Changes can be applied manually later as well, if desired. When changes were saved in step 1, two files were created in the QMS installation folder: QMSConfig_NextSteps.txt and QMS_ports_update.bat. Open the QMSConfig_NextSteps.txt file to review what actions need to be done for the security configuration to be complete.

The QMS_ports_update.bat file is a batch script containing the netsh commands that need to be run as an Administrator as part of the Next Steps document. For even more granular control, it is possible to open a command prompt window as an Administrator, then cut-and-paste or manually type each individual command into the command prompt window.

How to Export and Import a Certificate

On the machine you wish to export the certificate from:

In a Command Prompt Window, type in “mmc.exe”. Click Yes. Microsoft Management Console will appear.
From the File menu, select Add/Remove Snap-in.
In the Add or Remove Snap-ins list, select Certificates and click Add.
On the Certificates snap-in dialog, select Computer Account option and click Next.
On the Select Computer dialog, select Local Computer and click Finish.
On the Add or Remove Snap-ins list. Click OK.
On the left side on the Microsoft Management Console screen, expand Certificates (Local Computer).
Find the certificate you wish to export. The certificates created above would typically be stored in the Personal certificate store.
Right click on the certificate and select Open.
Select the Details tab and click on the Copy to File… button.
The Welcome to the Certificate Export Wizard screen will appear. Click Next.
The Export Private Key screen will appear. Select No, do not export the private key. Click Next.
The Export File Format screen will appear. Select DER encoded binary X.509 (.CER). Click Next.
The File to Export screen will appear. Enter a location and filename to use to export the certificate to.
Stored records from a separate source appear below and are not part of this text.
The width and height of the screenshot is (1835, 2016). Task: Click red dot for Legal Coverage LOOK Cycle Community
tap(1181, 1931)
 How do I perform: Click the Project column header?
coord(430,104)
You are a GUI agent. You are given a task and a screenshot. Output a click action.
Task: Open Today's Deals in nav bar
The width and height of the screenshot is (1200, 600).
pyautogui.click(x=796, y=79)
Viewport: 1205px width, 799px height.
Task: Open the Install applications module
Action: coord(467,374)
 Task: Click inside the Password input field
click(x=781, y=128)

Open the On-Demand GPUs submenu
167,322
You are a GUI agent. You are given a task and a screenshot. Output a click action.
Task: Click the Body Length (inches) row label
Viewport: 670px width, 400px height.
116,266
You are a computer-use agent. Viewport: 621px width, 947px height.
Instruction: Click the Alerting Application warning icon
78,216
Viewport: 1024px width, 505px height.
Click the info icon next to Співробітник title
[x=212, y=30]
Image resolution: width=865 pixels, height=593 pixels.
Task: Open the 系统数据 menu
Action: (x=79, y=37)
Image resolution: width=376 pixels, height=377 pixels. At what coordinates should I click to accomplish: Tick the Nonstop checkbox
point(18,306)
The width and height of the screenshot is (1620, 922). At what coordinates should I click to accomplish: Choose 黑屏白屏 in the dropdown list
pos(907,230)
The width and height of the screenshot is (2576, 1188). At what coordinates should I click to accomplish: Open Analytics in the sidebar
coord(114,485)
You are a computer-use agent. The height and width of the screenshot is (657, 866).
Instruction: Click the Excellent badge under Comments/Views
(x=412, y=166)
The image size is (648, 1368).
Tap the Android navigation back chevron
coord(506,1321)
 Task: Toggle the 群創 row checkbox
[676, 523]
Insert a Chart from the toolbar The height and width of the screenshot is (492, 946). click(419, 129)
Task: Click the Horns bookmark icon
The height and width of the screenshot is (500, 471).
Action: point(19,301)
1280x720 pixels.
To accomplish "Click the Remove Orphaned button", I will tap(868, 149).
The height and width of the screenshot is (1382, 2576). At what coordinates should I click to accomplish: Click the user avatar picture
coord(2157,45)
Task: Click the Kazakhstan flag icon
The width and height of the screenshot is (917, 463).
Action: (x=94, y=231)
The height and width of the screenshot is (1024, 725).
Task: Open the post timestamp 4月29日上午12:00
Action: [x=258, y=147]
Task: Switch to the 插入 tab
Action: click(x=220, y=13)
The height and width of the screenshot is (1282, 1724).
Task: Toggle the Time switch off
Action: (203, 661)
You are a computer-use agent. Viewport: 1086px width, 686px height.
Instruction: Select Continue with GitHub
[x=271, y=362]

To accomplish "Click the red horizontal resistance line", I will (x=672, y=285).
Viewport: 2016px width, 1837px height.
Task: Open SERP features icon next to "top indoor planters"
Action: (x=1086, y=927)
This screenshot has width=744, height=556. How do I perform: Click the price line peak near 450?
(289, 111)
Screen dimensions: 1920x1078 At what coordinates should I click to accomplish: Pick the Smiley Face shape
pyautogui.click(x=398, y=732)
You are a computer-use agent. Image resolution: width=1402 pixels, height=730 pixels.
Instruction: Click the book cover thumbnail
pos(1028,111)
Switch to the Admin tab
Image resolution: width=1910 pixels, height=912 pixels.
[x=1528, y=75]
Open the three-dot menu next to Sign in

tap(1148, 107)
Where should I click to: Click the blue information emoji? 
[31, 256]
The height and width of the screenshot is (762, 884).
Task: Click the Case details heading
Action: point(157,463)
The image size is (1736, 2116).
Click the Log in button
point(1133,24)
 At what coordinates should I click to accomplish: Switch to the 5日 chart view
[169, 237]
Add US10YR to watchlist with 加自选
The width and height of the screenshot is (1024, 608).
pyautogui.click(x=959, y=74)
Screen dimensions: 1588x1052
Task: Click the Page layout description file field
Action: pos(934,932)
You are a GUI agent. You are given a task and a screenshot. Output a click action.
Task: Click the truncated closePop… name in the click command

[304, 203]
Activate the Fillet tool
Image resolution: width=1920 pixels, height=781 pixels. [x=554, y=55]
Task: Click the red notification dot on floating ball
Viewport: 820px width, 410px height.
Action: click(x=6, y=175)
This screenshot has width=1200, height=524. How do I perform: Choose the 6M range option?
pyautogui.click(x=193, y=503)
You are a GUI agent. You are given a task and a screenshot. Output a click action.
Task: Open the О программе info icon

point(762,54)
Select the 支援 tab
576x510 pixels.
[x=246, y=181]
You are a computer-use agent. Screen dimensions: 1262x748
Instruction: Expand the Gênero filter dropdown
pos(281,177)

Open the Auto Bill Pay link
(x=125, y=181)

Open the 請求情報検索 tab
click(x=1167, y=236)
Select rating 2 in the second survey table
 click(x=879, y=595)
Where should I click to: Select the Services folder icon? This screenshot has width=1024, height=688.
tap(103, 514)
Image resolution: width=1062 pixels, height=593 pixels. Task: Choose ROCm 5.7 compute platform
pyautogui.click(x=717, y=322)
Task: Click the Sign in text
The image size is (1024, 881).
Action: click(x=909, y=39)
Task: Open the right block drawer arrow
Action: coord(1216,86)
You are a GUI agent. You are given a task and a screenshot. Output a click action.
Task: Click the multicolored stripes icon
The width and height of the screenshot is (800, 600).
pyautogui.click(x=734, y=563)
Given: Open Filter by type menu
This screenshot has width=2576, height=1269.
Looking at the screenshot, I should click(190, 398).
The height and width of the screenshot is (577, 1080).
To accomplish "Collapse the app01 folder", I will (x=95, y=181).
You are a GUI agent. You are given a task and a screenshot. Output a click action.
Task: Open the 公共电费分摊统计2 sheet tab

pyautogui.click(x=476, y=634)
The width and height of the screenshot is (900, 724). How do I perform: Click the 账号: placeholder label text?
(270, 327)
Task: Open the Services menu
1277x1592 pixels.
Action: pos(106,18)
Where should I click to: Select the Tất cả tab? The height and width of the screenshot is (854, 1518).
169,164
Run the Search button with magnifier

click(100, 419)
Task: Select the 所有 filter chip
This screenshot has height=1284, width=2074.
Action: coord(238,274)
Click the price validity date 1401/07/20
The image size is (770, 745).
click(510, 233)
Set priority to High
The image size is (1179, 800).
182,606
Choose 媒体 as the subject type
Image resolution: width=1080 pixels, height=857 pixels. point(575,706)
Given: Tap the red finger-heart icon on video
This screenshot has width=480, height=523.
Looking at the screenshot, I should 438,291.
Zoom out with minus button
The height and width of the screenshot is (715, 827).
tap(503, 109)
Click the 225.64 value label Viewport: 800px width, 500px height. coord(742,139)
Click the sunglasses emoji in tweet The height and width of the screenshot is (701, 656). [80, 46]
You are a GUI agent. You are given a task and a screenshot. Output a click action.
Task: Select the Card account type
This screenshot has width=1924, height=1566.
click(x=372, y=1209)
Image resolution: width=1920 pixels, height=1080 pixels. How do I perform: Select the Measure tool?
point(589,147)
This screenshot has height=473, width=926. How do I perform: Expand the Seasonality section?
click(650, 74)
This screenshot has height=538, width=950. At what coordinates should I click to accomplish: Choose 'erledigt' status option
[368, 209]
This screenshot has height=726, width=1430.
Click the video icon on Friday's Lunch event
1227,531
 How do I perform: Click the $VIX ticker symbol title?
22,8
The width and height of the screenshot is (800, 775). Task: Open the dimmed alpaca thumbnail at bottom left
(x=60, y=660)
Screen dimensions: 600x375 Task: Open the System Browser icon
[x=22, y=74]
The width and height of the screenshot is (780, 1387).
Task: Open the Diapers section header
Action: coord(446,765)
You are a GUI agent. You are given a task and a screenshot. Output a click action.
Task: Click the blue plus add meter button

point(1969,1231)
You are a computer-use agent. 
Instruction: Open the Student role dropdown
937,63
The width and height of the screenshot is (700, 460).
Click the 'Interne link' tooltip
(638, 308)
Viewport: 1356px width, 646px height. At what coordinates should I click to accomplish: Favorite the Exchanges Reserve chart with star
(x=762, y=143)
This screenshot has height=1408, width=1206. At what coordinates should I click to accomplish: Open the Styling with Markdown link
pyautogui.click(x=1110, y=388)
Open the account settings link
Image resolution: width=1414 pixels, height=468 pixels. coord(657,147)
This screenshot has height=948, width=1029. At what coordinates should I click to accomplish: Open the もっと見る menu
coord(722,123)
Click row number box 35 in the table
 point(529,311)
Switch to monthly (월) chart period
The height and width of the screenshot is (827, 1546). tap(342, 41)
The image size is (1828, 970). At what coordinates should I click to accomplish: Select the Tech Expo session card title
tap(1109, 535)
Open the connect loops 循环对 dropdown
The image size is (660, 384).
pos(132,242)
Click Next.
The Completing the Certificate Export Wizard screen will appear. Click Finish.

Once the certificate has been exported, you can now import that certificate to another machine. On the machine you wish to import the certificate to:

Copy the certificate file created above to the machine you wish to import the certificate on.
In a Command Prompt Window, type in “mmc.exe”. Click Yes. Microsoft Management Console will appear.
From the File menu, select Add/Remove Snap-in.
In the Add or Remove Snap-ins list, select Certificates and click Add.
On the Certificates snap-in dialog, select Computer Account option and click Next.
On the Select Computer dialog, select Local Computer and click Finish.
On the Add or Remove Snap-ins list. Click OK.
On the left side on the Microsoft Management Console screen, expand Certificates (Local Computer).
Right click Personal immediately below Certificates (Local Computer) and select All Tasks > Import…
The Welcome to the Certificate Import Wizard screen will appear. Click Next.
The File to Import screen will appear. Select the certificate file to be imported. Click Next.
The Certificate Store screen will appear. Select Place all certificates in the following store and enter Personal as the Certificate Store. Click Next.
The Completing the Certificate Import Wizard screen will appear. Click Finish.